The scene, what Jay calls an “entire society attached to the art school,” resembles that of any group attracted to courses in the arts (not always aspiring artists, as Clark is quick to distinguish). Clark turns their drunken afternoons around the Brunswick House’s Oblong Table into set pieces, some of the novel’s funnier moments.

Other establishments attached to the art-school scene read true as well.
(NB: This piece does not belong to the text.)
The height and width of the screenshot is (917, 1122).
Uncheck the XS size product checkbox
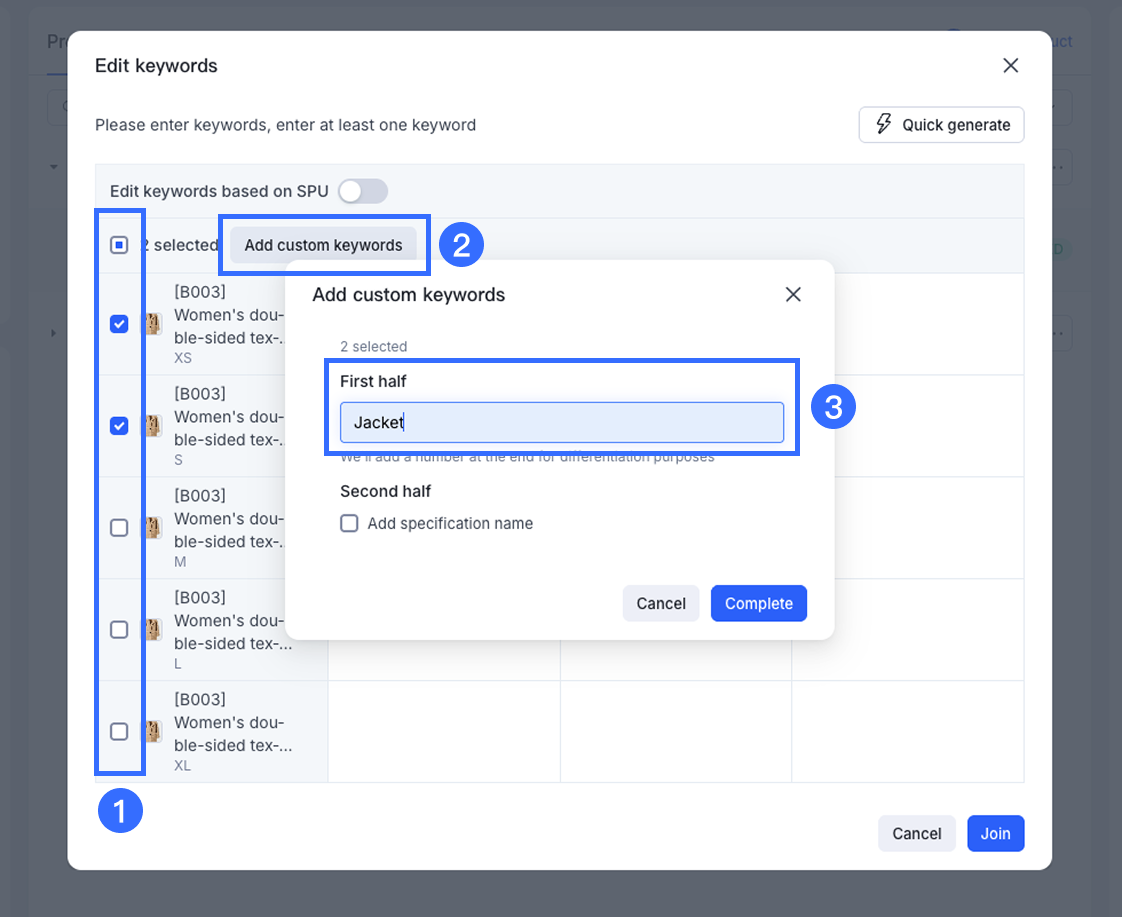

The European restaurant and its dark, tryst-worthy counterpart The Blue Cellar Room; the gay bar, Cock and Bull; the suburban home of Lily’s family – each location is another piece of urban culture that outsider Jay must puzzle out.

The characters move in and out of relationships, some holding onto a 1950s ideal of marriage, others living communally and sleeping with whomever offers. Jay struggles to understand where she fits and, as in the best coming-of-age novels, sits better in her own skin by novel’s end.

Sally Clark is the award-winning author of eight plays, so it isn’t surprising the dialogue in Waiting for the Revolution is sharp, and often hilarious. Jay’s interactions with men, especially Rossco, whose nickname for her, “Girl,” sums up his appetites, are fast, funny and off-kilter, moving the story forward in surprising ways.

At times, however, Clark uses an intrusive authorial voice, making statements about “middle-class youth of the twentieth century” and such that yank the reader out of the narrative, giving the novel an uneven pace.

Yet, she makes up for these lapses with spot-on satirical portraits of Che Guevera-obsessed middle-class revolutionaries, sorority girls, Canadian film stars, hippie chicks and art critics. During one Oblong Table session, Rossco contemplates “the fate of Canadian art. One could spend years befriending and compromising one critic and without warning, a new, stupid, vicious one would rise up to take his place, And then, one wastes more time trying to train the new one. And each time, they get dumber and meaner and more intractable, like mad kings, after centuries of inbreeding, an apotheosis of genetic despair.”

Clark leaves room for the reader to consider the metaphorical implications of Lily’s demon and Jay’s ghosts, yet these subtle intriguing subplots could be intensified to good effect. Other moments are beautifully rendered. When Lily first skydives: “It was as though she were entering the world of a miniature train set, with its mock hills and valleys, little houses interspersed with tiny roads and toy cars.”

Read Waiting for the Revolution for its recognizable, unforgettable characters and its trenchant immersion in a long-lost, free-spirited Toronto.

Sally Cooper confesses to a history with art-school scenes. She is the author of two novels, most recently Tell Everything.